> [PROBLEM REQUIREMENTS]: Copy out each line from the material where the word "computer" is found.

> [DATA RECORDS]:
**********
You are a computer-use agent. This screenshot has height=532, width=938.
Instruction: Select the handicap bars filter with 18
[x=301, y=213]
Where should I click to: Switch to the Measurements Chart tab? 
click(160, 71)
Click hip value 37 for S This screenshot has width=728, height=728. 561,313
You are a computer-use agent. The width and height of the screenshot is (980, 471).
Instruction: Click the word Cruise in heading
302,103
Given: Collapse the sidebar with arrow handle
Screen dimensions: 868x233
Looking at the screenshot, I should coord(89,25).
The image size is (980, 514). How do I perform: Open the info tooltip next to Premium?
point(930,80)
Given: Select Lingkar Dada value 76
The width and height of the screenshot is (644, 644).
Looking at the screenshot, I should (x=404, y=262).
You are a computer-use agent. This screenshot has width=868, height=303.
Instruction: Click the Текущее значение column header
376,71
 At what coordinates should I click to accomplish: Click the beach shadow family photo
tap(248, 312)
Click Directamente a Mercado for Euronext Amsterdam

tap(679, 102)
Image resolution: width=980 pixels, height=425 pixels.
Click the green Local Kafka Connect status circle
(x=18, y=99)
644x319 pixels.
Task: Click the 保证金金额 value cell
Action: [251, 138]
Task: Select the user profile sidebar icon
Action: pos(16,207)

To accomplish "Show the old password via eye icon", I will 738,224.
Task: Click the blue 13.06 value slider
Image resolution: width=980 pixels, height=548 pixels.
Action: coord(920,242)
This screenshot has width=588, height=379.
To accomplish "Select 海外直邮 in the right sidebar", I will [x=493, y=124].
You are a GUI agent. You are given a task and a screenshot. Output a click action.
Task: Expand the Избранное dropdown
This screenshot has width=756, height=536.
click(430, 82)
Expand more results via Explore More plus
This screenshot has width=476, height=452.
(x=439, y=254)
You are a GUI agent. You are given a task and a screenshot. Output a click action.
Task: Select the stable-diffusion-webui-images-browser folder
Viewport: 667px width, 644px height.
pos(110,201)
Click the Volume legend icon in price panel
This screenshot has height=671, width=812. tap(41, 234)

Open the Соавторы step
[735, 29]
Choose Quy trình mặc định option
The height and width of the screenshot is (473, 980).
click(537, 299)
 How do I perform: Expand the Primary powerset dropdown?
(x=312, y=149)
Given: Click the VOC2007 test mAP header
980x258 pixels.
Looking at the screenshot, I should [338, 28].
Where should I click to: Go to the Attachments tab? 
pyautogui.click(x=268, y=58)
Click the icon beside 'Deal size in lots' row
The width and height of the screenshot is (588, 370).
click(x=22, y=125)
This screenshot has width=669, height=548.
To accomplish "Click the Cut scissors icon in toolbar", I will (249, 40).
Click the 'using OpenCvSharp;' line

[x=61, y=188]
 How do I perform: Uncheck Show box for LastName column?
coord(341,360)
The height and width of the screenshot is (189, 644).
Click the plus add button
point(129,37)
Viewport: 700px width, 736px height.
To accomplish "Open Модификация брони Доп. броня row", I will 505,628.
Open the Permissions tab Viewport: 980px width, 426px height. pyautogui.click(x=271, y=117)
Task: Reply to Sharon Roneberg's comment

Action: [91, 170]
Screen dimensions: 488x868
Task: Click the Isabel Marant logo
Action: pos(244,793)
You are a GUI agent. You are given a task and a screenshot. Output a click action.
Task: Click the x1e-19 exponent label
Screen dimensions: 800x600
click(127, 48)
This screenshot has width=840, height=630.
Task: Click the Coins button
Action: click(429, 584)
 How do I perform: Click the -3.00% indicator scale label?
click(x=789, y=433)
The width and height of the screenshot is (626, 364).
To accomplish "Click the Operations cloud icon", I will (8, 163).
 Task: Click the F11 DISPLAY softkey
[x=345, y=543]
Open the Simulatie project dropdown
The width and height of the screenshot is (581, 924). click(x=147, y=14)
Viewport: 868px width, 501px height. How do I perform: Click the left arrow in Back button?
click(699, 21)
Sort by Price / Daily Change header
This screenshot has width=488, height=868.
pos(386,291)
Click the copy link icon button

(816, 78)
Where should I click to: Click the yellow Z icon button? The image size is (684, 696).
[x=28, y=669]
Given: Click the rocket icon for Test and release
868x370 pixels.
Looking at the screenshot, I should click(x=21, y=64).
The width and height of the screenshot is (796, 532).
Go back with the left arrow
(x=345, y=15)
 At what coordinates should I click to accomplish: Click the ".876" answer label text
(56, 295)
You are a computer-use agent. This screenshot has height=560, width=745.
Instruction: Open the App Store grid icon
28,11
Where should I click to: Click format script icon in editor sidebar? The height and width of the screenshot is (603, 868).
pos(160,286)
**********
> [SOLVED EXERCISE]:
You are a computer-use agent. This screenshot has height=532, width=938.
You are a computer-use agent. The width and height of the screenshot is (980, 471).
You are a computer-use agent. This screenshot has width=868, height=303.
You are a computer-use agent. This screenshot has height=560, width=745.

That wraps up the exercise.